The situation is equally complex on the other side of the Atlantic. J&J was recently ordered by a Los Angeles jury to give $966 million to the family of Mae Moore, a California woman who passed away at the age of 88 from mesothelioma. The jury determined that the asbestos in J&J’s talc baby powder was the cause of her illness. Given that US Supreme Court precedent typically caps punitive damages at approximately nine times the compensatory amount, the $950 million in punitive damages included in the award may be lowered on appeal. J&J declared an immediate appeal, calling the verdict “egregious and unconstitutional” and characterizing the science used during the trial as being without merit.

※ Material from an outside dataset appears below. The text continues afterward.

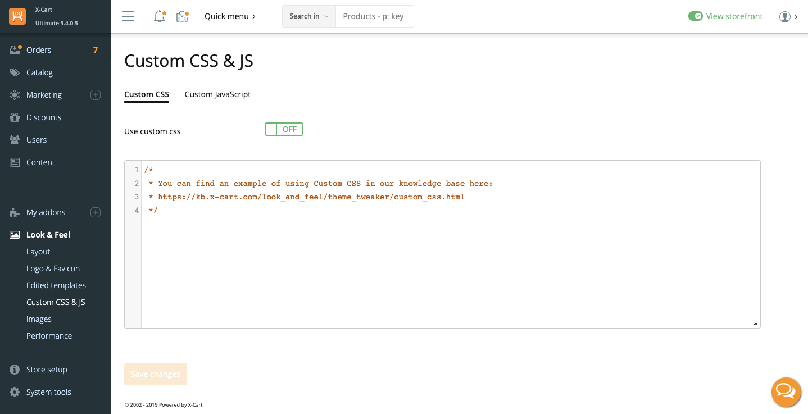Enable the Use custom css switch
Viewport: 808px width, 414px height.
click(x=284, y=130)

Notably, J&J has prevailed in a few of these trials. Days prior to the Moore verdict, a South Carolina jury found the company not liable. An Oregon judge ordered a new trial and overturned a $260 million verdict. Although the science is concerning, it is not widely acknowledged as settled, and the litigation is genuinely contested. However, the sheer number of cases—more than 67,000 plaintiffs in the US alone—indicates that this is not a tale that ends quietly. J&J has made three attempts to use bankruptcy procedures to settle the talc lawsuit. Federal courts rejected all three attempts.
In 2020, the company switched to a cornstarch formula and stopped selling talc-based baby powder in the US. Talc-based versions were taken off the shelves in the UK in 2023. Depending on who you ask, those choices have different meanings. Some see them as an indication of a responsible business addressing public concerns. Others see them as a tacit admission of something the business still won’t publicly acknowledge.
The gap between the image and reality, or at least the purported reality, is what remains after all of this. a product that is promoted as a sign of concern for those who are most in need. A company that established trust in bathrooms and nurseries worldwide. And now there are thousands of cancer patients, a courtroom full of plaintiffs, and a legal battle that will most likely continue for years to come.